## WHAT IS ASKED
**a)** In the fuel supply agreement excerpt, who must supervise passengers boarding or disembarking the aircraft during refueling operations?
**b)** From the fuel supply agreement excerpt, extract the passage from "11.2    The SUPPLIER may, at" up to and including "the said fuel.", word for word.

>> BEGIN TEXT TO READ

TENTH CLAUSE – FUELING IN THE PRESENCE OF PASSENGERS
10.1    In Locations where airport authorities allow refueling or defueling of aircraft with passengers on board, or during the boarding/disembarking of passengers, the SUPPLIER will carry out such refueling, it being hereby acknowledged by the PURCHASER that:
a)    the PURCHASER and its representatives or agents are aware of and comply with the provisions contained in the internal regulations of the airport authorities related to operations in the Locations where it is permitted;
b)    the PURCHASER will provide its representatives or agents with all necessary instructions regarding passenger safety during refueling or defueling operations and that such instructions will be strictly observed;
c)    that passengers boarding or disembarking from the aircraft will be guided safely along a route away from the location of the operations, under the supervision of a duly qualified and competent representative of the PURCHASER .
ELEVENTH CLAUSE – DEFUELING PROCEDURE
11.1    In any of the Locations listed in Annex I, once it is demonstrated that the defueling service and the storage of the resulting fuel volumes can be carried out in accordance with the operational, control, and quality procedures required by the BUYER and by the airport authorities, such service may be provided by the SUPPLIER to the BUYER without any disbursement by the BUYER, provided that limited to [***]. Any additional defueling will be requested by the BUYER and carried out through specific negotiation between the Parties.
11.2    The SUPPLIER may, at its sole discretion:
a)    store at its own facilities the volume of fuel resulting from the defueling service;
b)    segregate and store the fuel for refueling the same aircraft from which the product was removed or for fueling another aircraft operated by the BUYER;
c)    dispose of the fuel resulting from the defueling and subsequently credit the BUYER with the value of the volume removed from its aircraft, deducting all costs, charges, taxes and/or fees incurred by the SUPPLIER to give the appropriate destination to the said fuel.
11.2.1    Once the de-stand operation has been carried out, the SUPPLIER shall send to the BUYER a document indicating the volume of fuel removed in the de-stand operation and, subsequently, upon return of the product will issue a document with the volume of fuel actually returned.
TWELFTH CLAUSE – SUPPLY IN CASE OF AIRCRAFT HIJACKING
        ex420_2.gif        




12.1    The SUPPLIER shall not be obliged to refuel or perform de-stand services on any aircraft of the BUYER that is proven or presumably under the control of hijackers, even if the Location in which such aircraft is found is listed in Annexes I and II of this Agreement.

>> END TEXT TO READ
>> BEGIN SOURCE EXCERPT

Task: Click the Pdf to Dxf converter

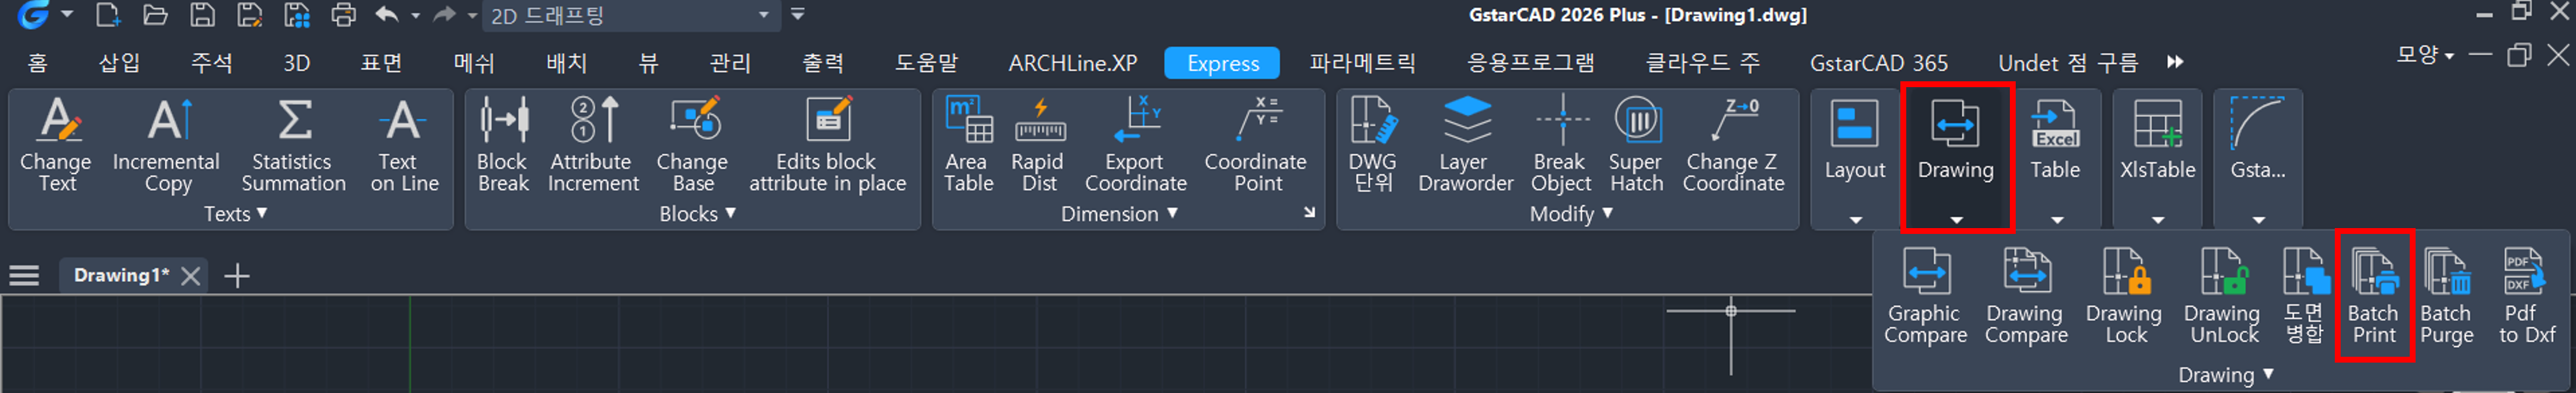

>> END SOURCE EXCERPT

## ANSWERS GIVEN
**a)** A duly qualified and competent representative of the PURCHASER.

**b)**
11.2    The SUPPLIER may, at its sole discretion:
a)    store at its own facilities the volume of fuel resulting from the defueling service;
b)    segregate and store the fuel for refueling the same aircraft from which the product was removed or for fueling another aircraft operated by the BUYER;
c)    dispose of the fuel resulting from the defueling and subsequently credit the BUYER with the value of the volume removed from its aircraft, deducting all costs, charges, taxes and/or fees incurred by the SUPPLIER to give the appropriate destination to the said fuel.